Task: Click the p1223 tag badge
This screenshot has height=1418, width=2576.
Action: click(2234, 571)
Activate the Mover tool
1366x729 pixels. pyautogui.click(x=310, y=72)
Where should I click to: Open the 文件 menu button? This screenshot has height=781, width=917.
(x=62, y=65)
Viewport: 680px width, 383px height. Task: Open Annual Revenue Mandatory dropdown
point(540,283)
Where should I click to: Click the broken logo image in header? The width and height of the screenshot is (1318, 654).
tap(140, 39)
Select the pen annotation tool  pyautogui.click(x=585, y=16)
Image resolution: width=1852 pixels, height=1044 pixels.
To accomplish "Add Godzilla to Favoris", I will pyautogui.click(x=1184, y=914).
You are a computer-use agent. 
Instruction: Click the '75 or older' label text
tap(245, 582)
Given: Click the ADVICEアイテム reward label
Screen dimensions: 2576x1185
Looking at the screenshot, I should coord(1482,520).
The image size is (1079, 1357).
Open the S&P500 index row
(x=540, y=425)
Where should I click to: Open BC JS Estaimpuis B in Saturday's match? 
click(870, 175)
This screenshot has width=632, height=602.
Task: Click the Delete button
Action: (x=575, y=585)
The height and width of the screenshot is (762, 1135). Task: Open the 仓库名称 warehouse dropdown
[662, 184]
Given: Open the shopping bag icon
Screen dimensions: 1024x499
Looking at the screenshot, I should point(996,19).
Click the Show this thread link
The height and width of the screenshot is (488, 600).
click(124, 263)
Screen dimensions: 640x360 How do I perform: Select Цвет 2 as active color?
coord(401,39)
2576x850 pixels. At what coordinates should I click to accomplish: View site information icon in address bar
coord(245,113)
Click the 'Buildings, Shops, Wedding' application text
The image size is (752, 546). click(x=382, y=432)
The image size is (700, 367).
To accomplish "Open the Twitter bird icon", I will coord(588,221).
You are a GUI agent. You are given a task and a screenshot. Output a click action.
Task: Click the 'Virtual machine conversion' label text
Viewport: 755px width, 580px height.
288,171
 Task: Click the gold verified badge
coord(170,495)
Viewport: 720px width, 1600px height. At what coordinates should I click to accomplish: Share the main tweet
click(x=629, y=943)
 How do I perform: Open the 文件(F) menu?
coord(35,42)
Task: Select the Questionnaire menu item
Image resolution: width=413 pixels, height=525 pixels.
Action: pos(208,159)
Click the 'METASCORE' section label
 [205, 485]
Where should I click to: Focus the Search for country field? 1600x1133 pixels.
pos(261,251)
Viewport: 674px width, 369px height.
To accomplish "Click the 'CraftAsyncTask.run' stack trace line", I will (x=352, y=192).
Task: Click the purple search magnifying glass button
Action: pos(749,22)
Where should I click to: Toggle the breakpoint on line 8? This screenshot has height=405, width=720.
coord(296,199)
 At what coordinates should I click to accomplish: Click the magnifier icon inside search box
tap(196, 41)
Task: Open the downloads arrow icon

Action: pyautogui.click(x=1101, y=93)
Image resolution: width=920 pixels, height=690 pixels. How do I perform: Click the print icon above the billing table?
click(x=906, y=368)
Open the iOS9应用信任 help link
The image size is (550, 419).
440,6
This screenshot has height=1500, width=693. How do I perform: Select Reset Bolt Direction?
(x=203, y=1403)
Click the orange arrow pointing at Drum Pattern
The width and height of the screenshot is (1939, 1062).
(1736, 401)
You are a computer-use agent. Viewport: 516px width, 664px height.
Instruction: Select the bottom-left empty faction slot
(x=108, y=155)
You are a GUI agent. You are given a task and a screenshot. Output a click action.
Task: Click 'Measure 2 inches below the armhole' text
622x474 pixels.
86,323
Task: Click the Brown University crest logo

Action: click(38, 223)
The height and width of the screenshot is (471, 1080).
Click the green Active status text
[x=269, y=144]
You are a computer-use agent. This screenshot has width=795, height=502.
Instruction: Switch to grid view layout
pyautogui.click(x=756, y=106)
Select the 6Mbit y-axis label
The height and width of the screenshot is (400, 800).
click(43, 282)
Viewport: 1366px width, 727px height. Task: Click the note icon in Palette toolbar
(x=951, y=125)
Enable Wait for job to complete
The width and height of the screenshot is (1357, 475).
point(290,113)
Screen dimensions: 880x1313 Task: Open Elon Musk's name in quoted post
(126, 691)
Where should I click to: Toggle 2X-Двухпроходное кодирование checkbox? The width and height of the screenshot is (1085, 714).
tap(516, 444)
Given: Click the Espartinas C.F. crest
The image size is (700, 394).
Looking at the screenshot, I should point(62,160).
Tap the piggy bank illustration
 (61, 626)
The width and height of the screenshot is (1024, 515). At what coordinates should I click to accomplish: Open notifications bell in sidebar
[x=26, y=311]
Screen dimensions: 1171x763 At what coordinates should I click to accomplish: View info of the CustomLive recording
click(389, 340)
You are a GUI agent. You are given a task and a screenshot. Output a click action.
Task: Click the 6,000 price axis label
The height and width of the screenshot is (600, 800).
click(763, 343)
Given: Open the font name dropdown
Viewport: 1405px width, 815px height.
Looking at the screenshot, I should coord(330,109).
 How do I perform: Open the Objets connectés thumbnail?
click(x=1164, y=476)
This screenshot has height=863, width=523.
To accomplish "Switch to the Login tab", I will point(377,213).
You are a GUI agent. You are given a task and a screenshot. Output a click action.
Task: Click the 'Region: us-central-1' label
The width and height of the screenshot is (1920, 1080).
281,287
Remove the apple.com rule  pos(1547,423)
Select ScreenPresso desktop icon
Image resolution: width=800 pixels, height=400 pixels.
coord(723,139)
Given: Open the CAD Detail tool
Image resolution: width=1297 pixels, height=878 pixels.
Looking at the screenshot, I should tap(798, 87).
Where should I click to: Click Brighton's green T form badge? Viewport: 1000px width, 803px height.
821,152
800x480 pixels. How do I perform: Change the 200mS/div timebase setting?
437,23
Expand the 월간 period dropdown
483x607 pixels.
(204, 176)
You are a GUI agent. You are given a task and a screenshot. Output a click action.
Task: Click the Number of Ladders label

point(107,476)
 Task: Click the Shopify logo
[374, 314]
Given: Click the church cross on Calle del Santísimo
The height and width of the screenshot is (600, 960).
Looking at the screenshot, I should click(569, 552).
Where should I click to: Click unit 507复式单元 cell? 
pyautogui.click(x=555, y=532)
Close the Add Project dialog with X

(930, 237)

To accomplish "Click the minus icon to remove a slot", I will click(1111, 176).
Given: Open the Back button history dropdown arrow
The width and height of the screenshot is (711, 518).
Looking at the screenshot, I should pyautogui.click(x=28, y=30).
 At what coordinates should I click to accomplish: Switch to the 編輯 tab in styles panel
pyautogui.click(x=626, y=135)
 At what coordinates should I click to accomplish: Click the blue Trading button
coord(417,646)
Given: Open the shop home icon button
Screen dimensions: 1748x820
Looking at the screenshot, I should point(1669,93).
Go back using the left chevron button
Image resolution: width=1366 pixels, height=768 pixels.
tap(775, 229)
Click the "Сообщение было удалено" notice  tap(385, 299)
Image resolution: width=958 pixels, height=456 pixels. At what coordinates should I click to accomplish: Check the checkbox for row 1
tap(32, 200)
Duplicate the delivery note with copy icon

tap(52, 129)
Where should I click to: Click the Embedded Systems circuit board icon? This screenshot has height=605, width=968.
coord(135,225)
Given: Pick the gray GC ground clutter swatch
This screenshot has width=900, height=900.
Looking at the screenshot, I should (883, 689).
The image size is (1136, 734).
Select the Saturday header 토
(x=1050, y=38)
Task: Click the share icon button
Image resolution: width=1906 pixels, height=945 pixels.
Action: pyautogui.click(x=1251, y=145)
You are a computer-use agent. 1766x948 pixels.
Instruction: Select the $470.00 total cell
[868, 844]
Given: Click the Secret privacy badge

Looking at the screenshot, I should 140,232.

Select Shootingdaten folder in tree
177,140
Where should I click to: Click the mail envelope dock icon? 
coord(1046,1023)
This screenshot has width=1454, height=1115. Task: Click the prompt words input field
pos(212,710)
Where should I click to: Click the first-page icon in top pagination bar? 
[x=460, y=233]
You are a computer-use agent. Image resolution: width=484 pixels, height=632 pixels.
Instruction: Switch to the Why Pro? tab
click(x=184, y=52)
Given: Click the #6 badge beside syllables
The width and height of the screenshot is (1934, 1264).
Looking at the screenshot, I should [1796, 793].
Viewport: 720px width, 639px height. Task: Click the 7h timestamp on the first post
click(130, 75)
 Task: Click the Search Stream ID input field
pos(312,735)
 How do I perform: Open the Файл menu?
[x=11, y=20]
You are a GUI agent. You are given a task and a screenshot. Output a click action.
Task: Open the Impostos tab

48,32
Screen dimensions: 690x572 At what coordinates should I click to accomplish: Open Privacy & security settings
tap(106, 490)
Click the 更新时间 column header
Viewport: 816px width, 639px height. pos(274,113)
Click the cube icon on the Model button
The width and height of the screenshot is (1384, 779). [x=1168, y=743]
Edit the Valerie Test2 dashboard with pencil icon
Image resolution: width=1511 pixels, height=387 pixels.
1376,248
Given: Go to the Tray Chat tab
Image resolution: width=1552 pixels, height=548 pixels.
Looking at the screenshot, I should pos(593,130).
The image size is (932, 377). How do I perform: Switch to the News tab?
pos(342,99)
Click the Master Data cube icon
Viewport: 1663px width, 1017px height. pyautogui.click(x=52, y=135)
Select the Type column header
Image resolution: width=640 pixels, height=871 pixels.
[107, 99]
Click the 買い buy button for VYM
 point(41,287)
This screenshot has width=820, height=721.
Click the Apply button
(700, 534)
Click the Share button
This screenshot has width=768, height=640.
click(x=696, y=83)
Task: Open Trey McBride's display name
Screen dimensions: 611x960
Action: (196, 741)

※ ※ ※

Your reply should be an exact copy of every line from the line with "Click the Apply button" through the final line of the data, and nothing more.

▶ WRITTEN SOLUTION
Click the Apply button
(700, 534)
Click the Share button
This screenshot has width=768, height=640.
click(x=696, y=83)
Task: Open Trey McBride's display name
Screen dimensions: 611x960
Action: (196, 741)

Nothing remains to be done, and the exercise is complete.